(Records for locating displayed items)
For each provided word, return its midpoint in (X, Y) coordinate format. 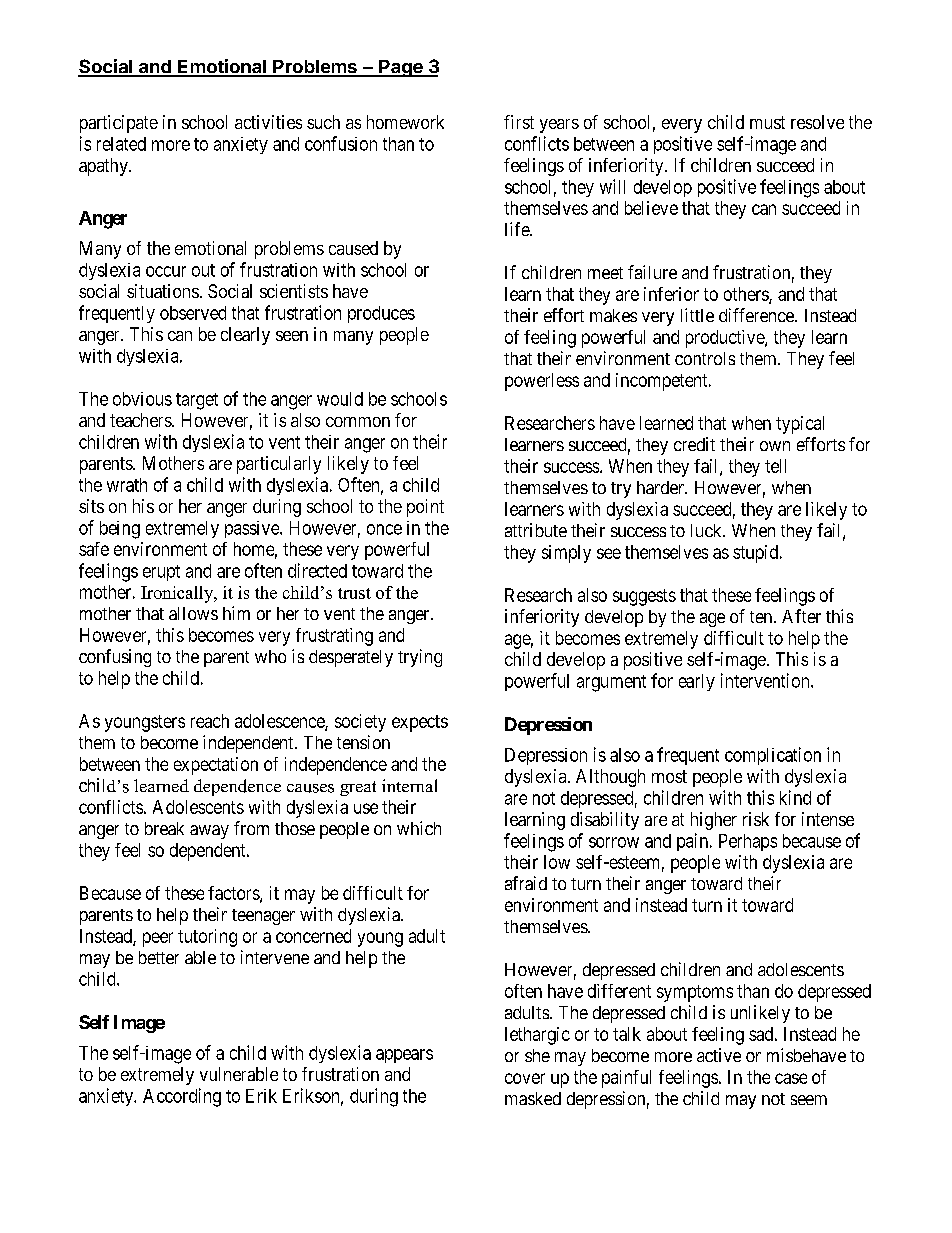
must (767, 122)
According (182, 1097)
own (775, 446)
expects (420, 723)
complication (773, 756)
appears (404, 1056)
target (197, 401)
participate (119, 124)
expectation (216, 766)
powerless (542, 382)
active (719, 1055)
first (519, 122)
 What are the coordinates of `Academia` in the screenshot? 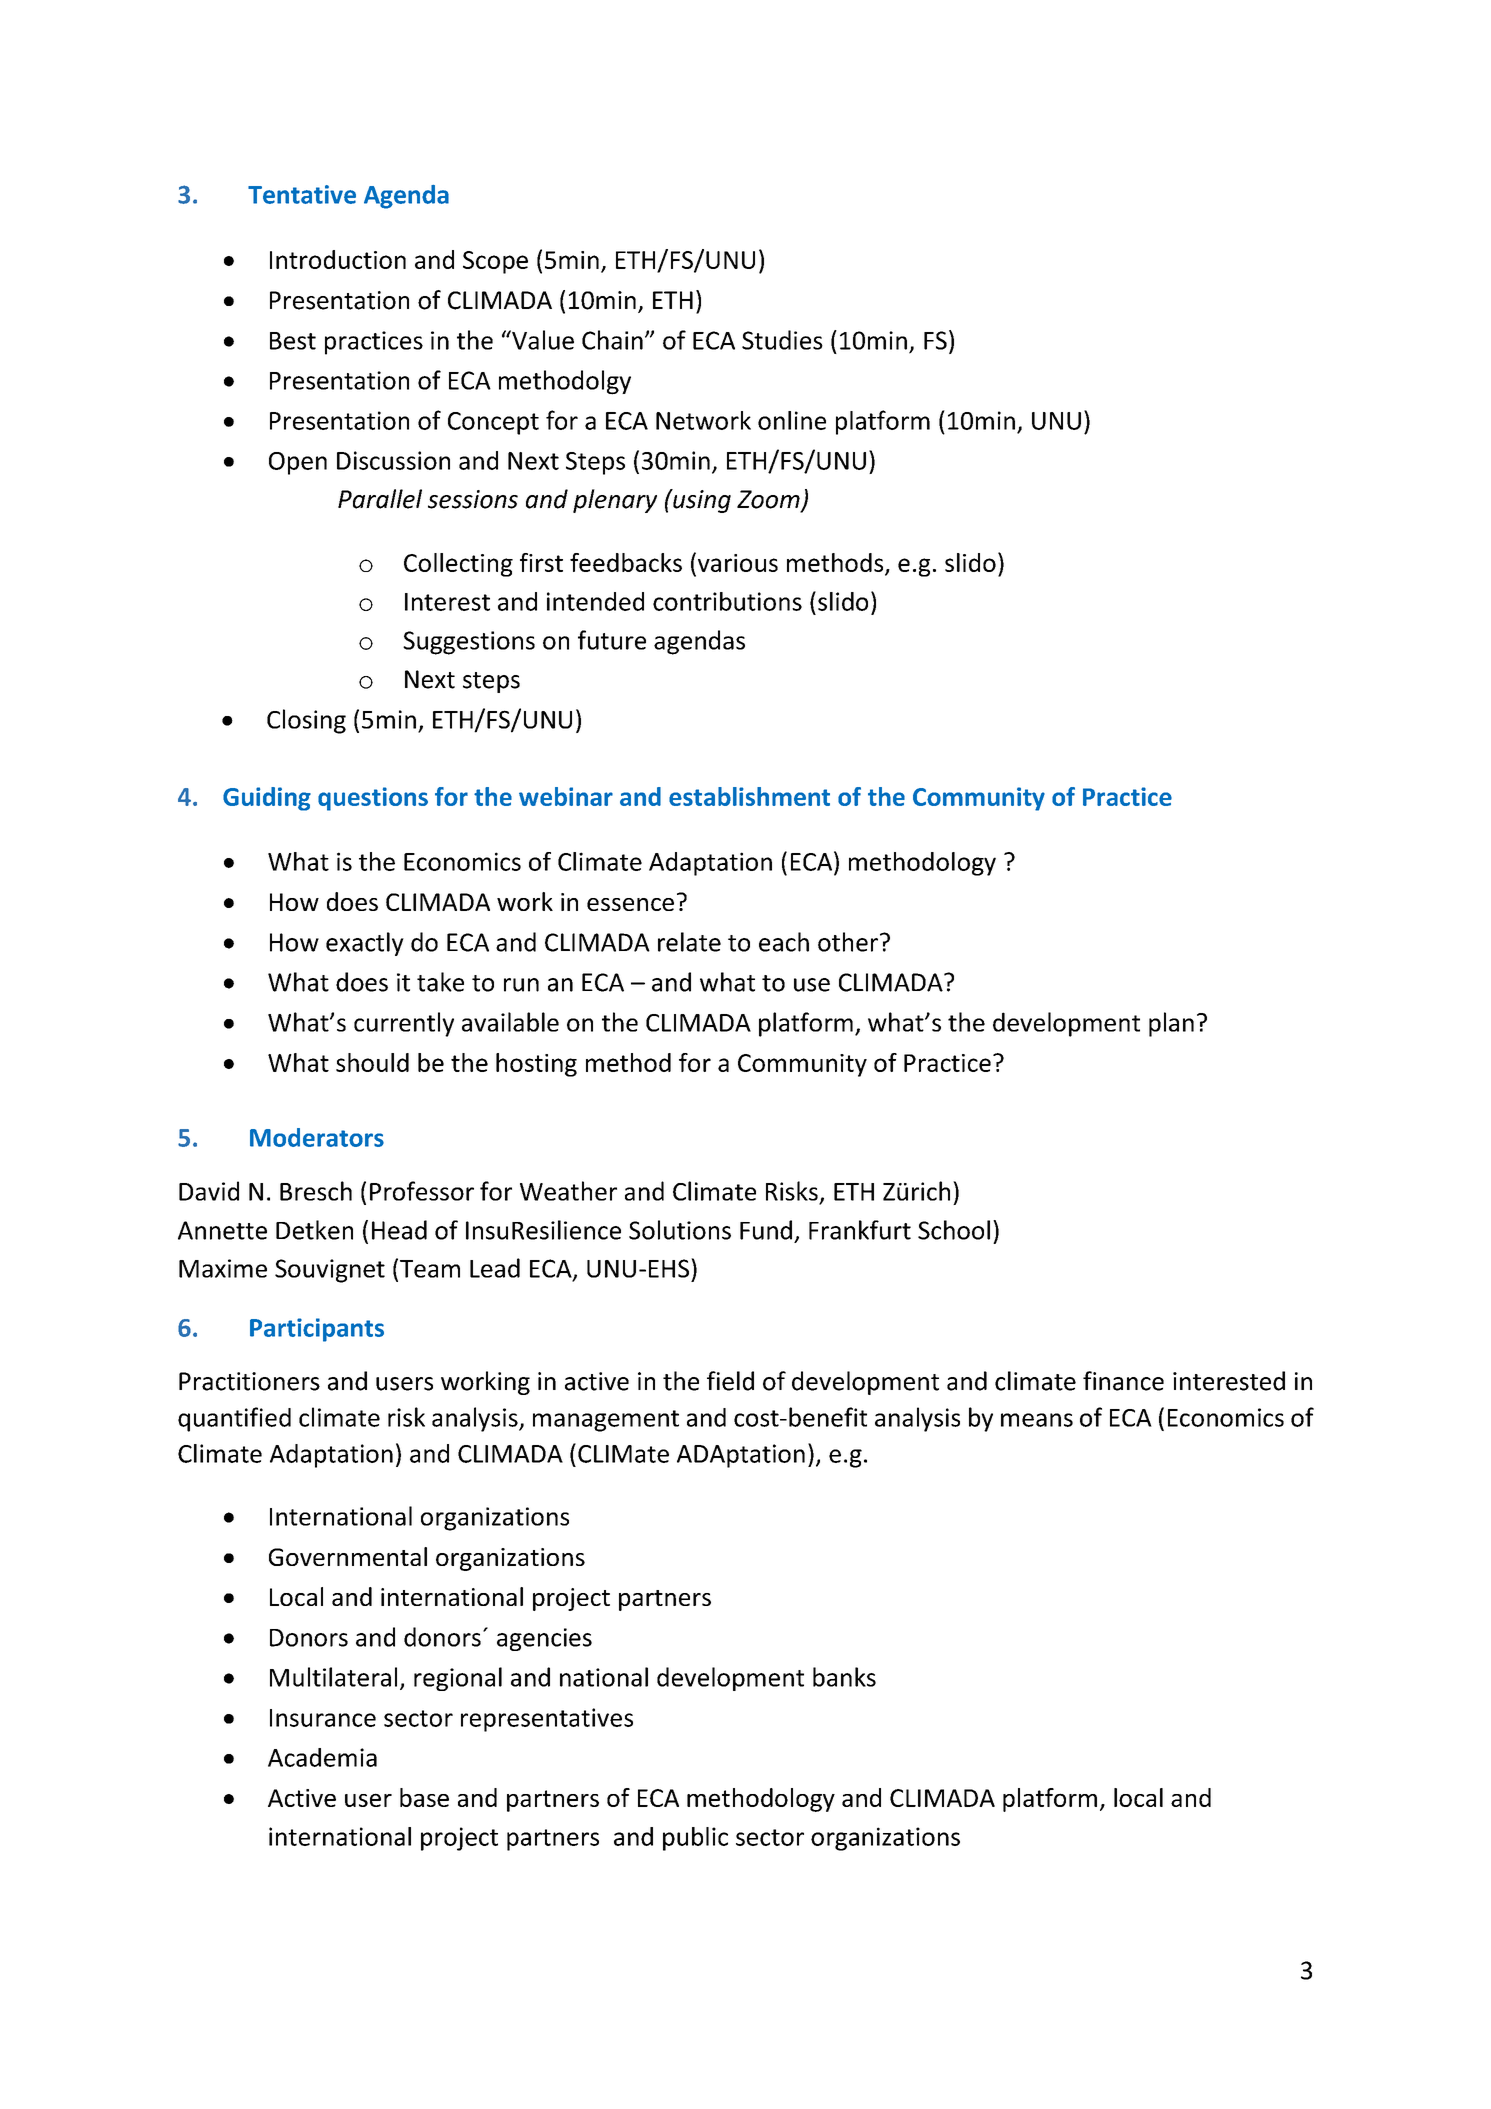 It's located at (322, 1757).
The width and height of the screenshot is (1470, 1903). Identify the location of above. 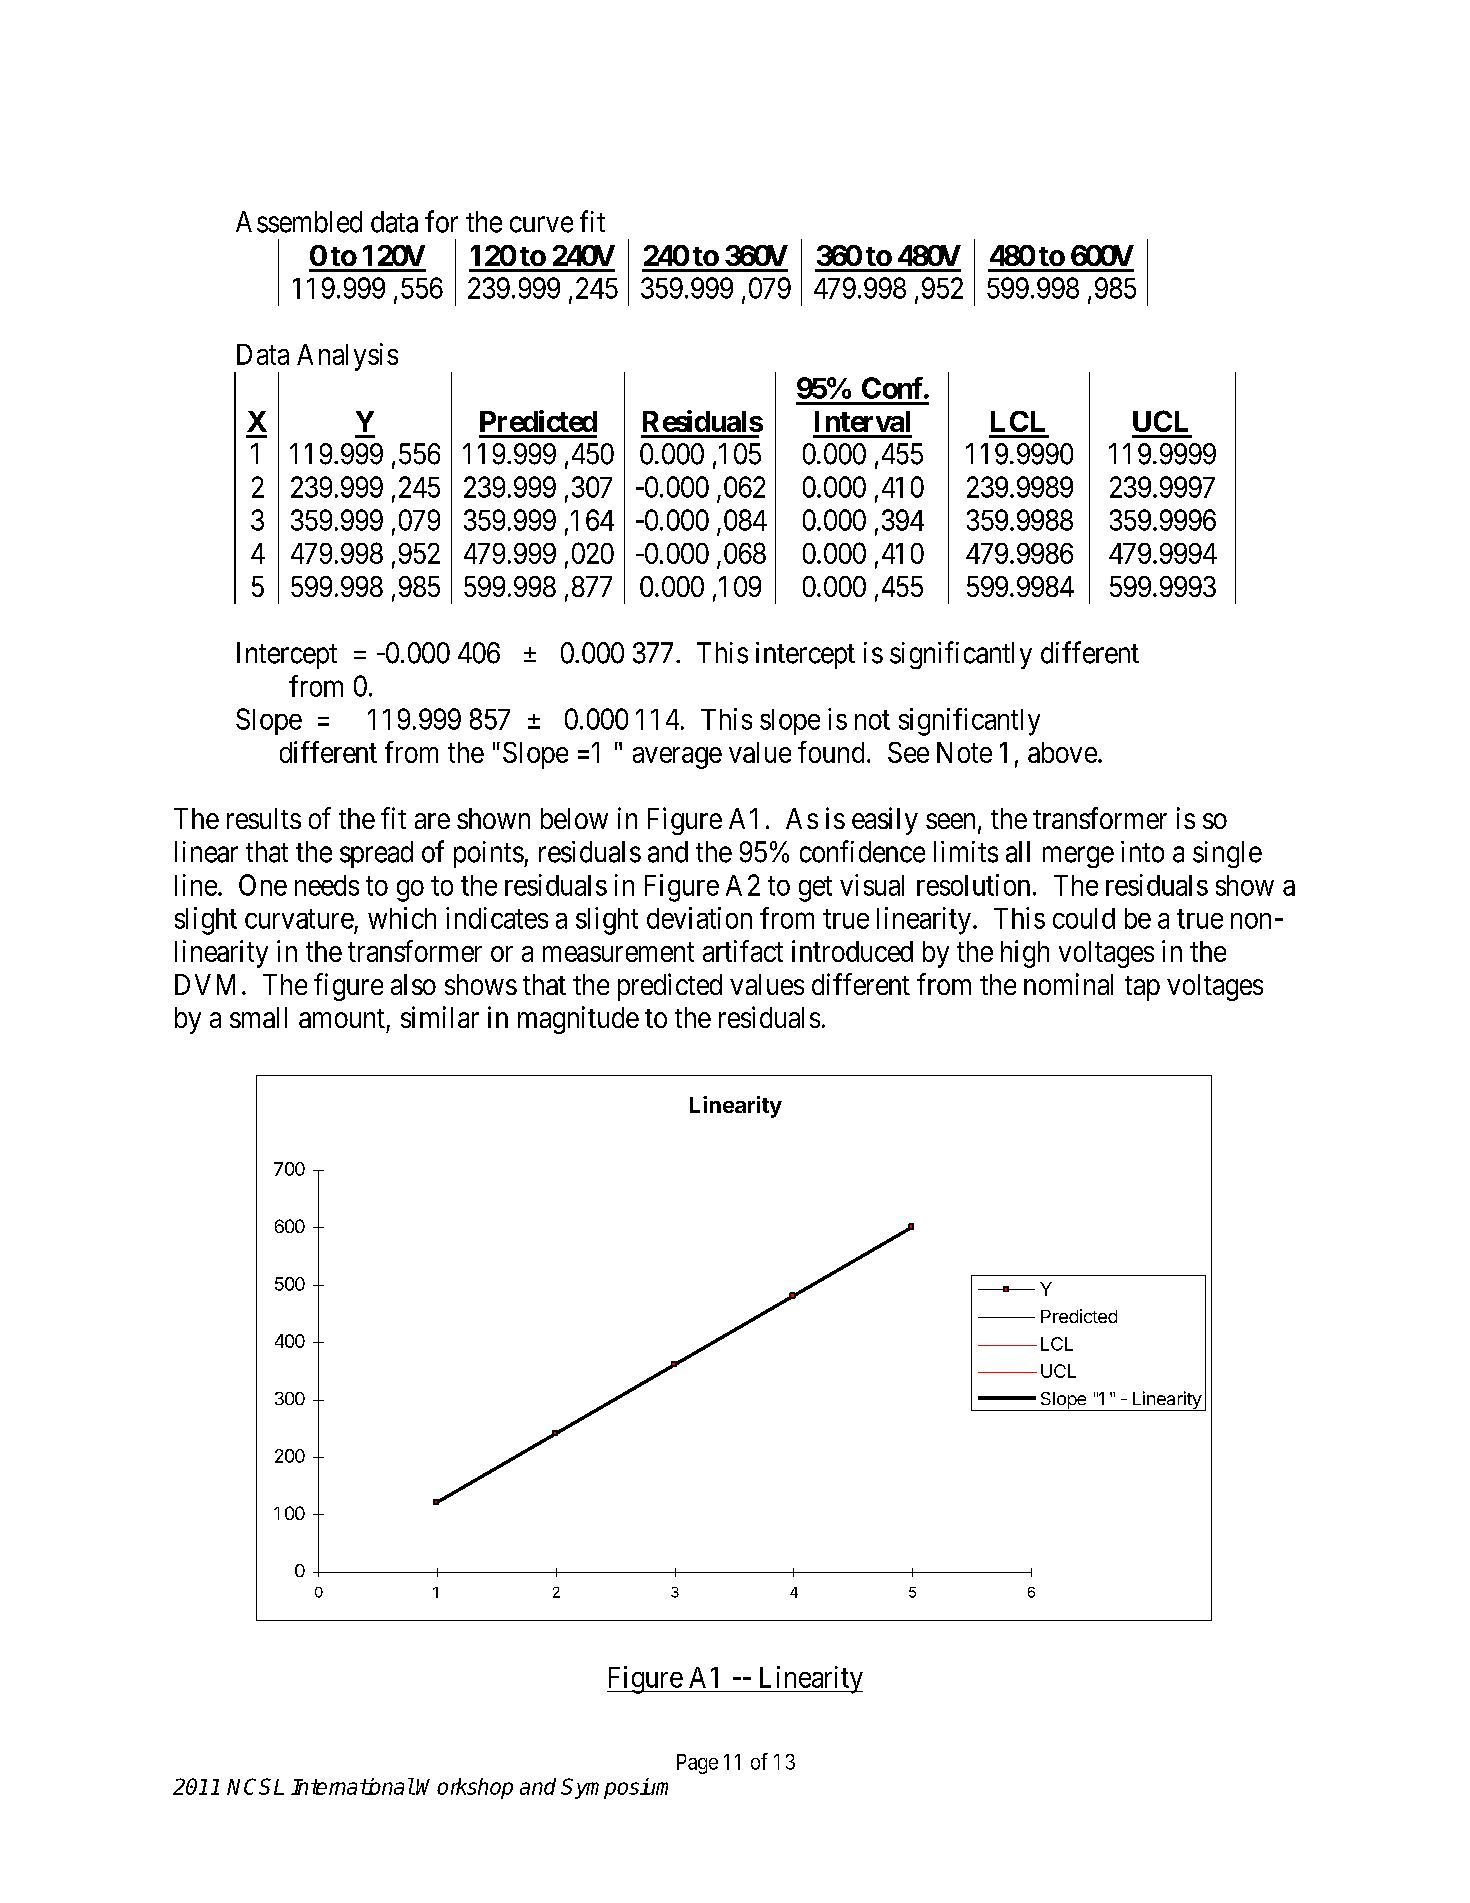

* [Description of the task]
Reproduce without alteration the lines between the one containing "own (775, 446)" and the one containing "first (519, 122)", inclusive.

* [Response]
own (775, 446)
expects (420, 723)
complication (773, 756)
appears (404, 1056)
target (197, 401)
participate (119, 124)
expectation (216, 766)
powerless (542, 382)
active (719, 1055)
first (519, 122)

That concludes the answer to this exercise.